In the case of Massive Haemoptysis, protect the good lung at the expense of the bad lung. Death is typically due to asphyxiation and hypoxia rather than exsanguination if it is a unilateral process. As little as 250 mL of blood can fill the bronchial tree, making this condition life-threatening, though it is relatively uncommon.
About
- The most common causes include Aspergilloma, Tuberculosis (TB), Bronchiectasis, and endobronchial tumours.
- The lungs have a dual blood supply: the pulmonary and bronchial systems.
- Most haemoptysis originates from bronchial arterial supply, from aorta or intercostal arteries under systemic pressure.
- The pulmonary circulation can shunt blood away from hypoxic areas, providing some protective mechanism.
Causes
- Malignancy: Bronchogenic carcinoma, secondary lung tumours. Often seen in smokers aged over 40 years. Opacities may be seen on CXR.
- Infective: Pneumonia, lung abscess.
- Aspergilloma: Typically presents with cavitary lung disease seen on CXR.
- Bronchiectasis: Characterized by purulent sputum, recurrent haemoptysis, and cystic lesions at the lung bases on CXR. Common in cystic fibrosis.
- Tuberculosis: Common in individuals from Africa and Asia, those with HIV, and alcoholics. Often seen in younger patients (<40 years). CXR shows upper lobe opacities.
- Trauma: Can result from lung biopsy or bronchoscopy.
- Vasculitis: Granulomatosis with polyangiitis (Wegener's, cANCA positive), Goodpasture's syndrome (anti-GBM positive).
- Vascular: Pulmonary embolism (PE) with infarction. Typically presents with acute breathlessness, often disproportionate to CXR findings.
- Developmental: Pulmonary or bronchial arteriovenous malformations (AVMs).
- Bleeding Disorders: Includes thrombocytopenia, liver disease, haemophilia.
- Medications: Warfarin, heparin, or recent anticoagulation therapy.
- Other: Mitral stenosis, autoimmune conditions, or factitious haemoptysis.
Clinical
- Key history points include smoking, weight loss, clubbing, history of TB, or bleeding disorders.
- Consider underlying conditions such as cystic fibrosis or bronchiectasis.
- Massive haemoptysis is defined as >600 mL of blood expectorated in 24 hours.
Differential Diagnosis
- Verify that the bleeding is from the lungs (haemoptysis)
- Bleeding from nasopharynx (epistaxis)
- Bleeding from the gastrointestinal tract.
Investigations
- Blood Tests: FBC, U&E, clotting screen, arterial blood gas (ABG).
- CXR: Can help quickly identify the source of bleeding.
- CT Angiography: Best for identifying the bleeding source if the patient is stable enough.
- Bronchoscopy: Rigid bronchoscopy can help visualize and manage the bleeding source if it is not massive.
- Autoimmune Tests: cANCA (for Granulomatosis with polyangiitis), Anti-GBM antibodies (for Goodpasture's syndrome).
Management of Massive Haemoptysis
- The primary goal is to stop the bleeding. Immediate senior help is required. Involve interventional radiology and cardiothoracics. If a terminal event e.g. inoperable lung tumour then palliate
- ABC Approach: Provide high-flow oxygen, establish IV access, and prepare for emergency intervention. Lie the patient on the side of the bleeding lung to protect the good lung and facilitate aeration.
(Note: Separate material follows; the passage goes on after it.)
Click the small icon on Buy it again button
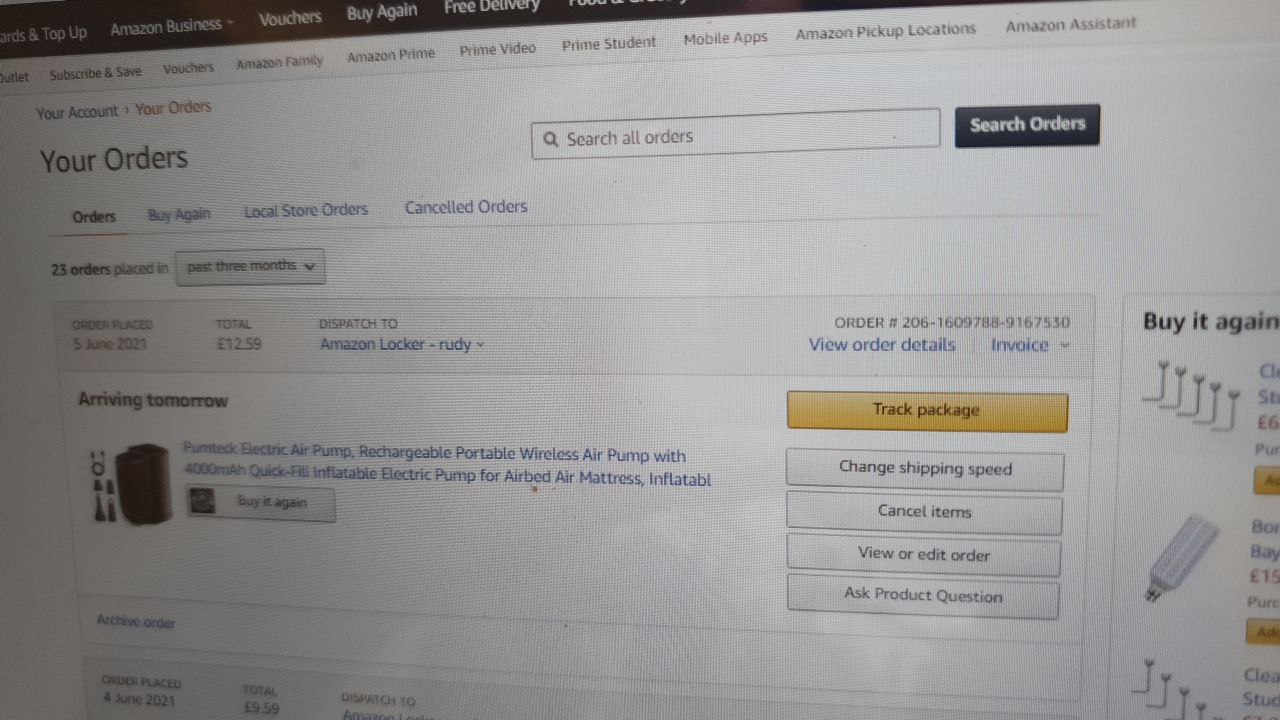Screen dimensions: 1280x720 [203, 502]
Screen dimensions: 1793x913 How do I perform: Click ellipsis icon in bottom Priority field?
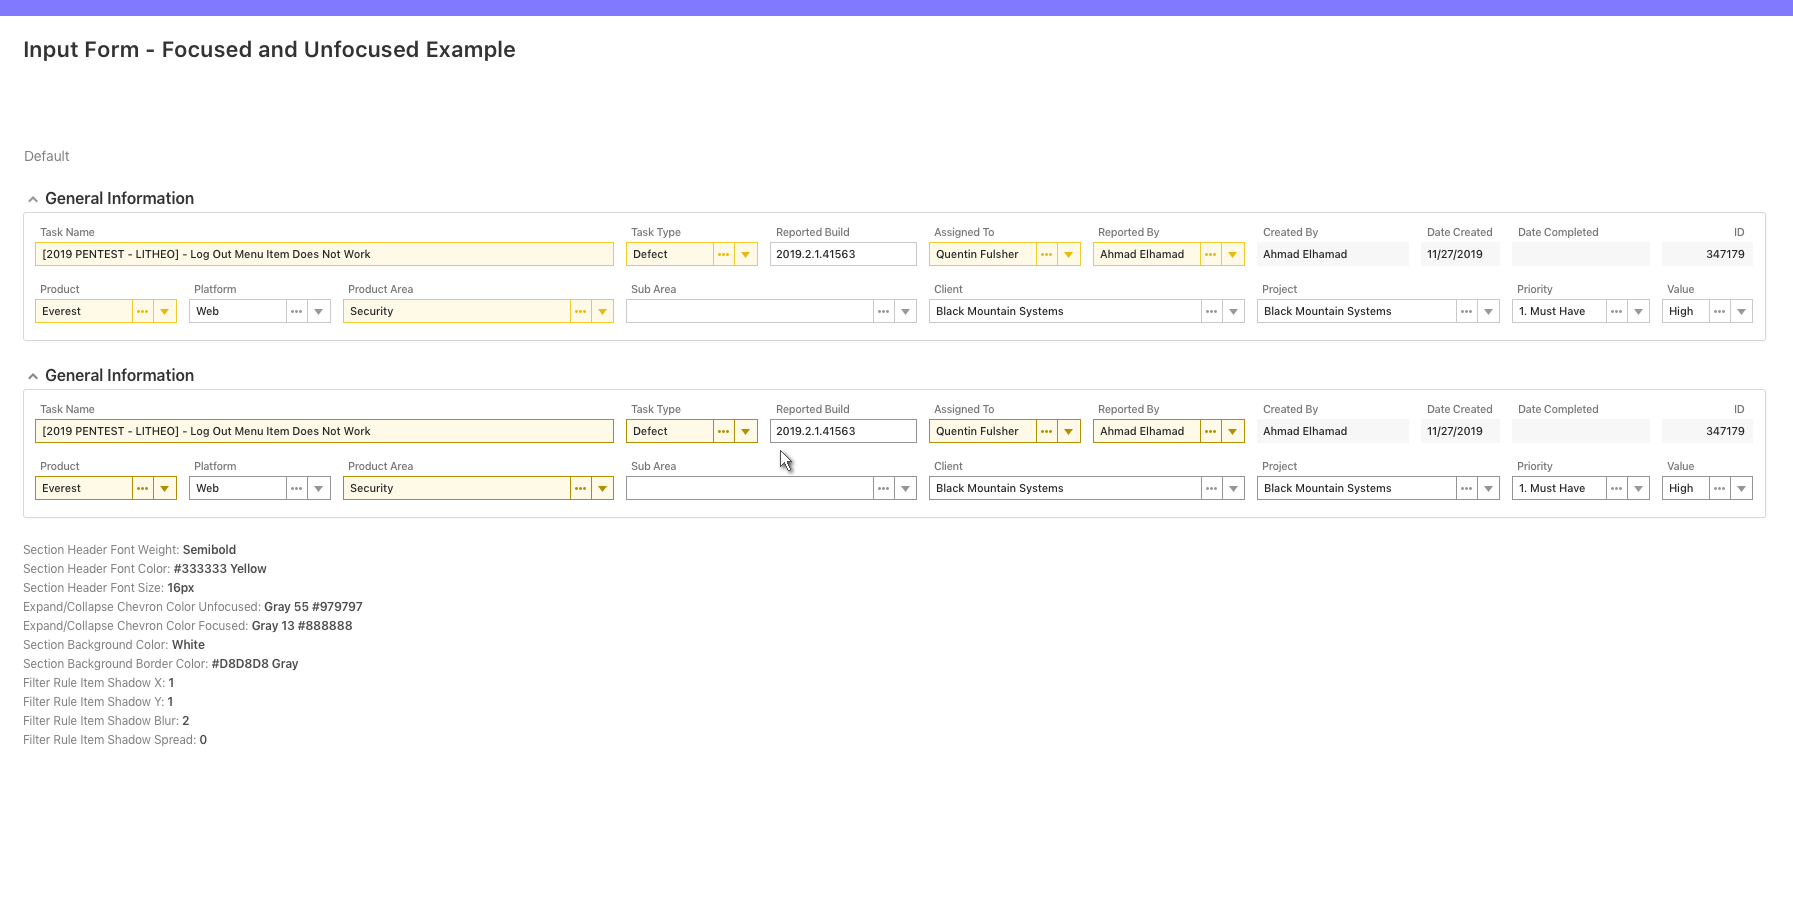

The bleeding lung or the one that is source of bleeding if unilateral should be lowermost.
- Medications:
- Nebulized Adrenaline (Epinephrine) 5-10 mL of 1 in 10,000 concentration can help control bleeding.
- Nebulized Tranexamic Acid may be useful for minor bleeding or post-bronchoscopy bleeding
- Oral or IV Tranexamic Acid can also be considered in more severe cases.
- Imaging:
- Urgent Portable CXR may help identify the affected side and underlying pathology.
- Ideally a CT with angiography of thorax is best if possible
- Airway Management:
- If the patient is decompensating, consider intubation with a double-lumen tube or selective intubation of the non-bleeding main bronchus.
- Endobronchial blockers can be placed during bronchoscopy to isolate the bleeding lung.
- Interventional Radiology:
- Bronchial artery embolization (BAE) may be a definitive therapy in cases where the bleeding source has been identified.
- Involves embolization of the bleeding bronchial artery under fluoroscopic guidance.
- Surgical Management:
- Surgical resection or pneumonectomy may be indicated if BAE is unsuccessful or if the patient has a surgically treatable lesion.
- Reserved for patients who are relatively healthy and have a localized bleeding source.
- Palliation: If the patient has terminal lung cancer or other non-treatable causes, consider palliative measures including diamorphine, morphine, or midazolam for symptom relief.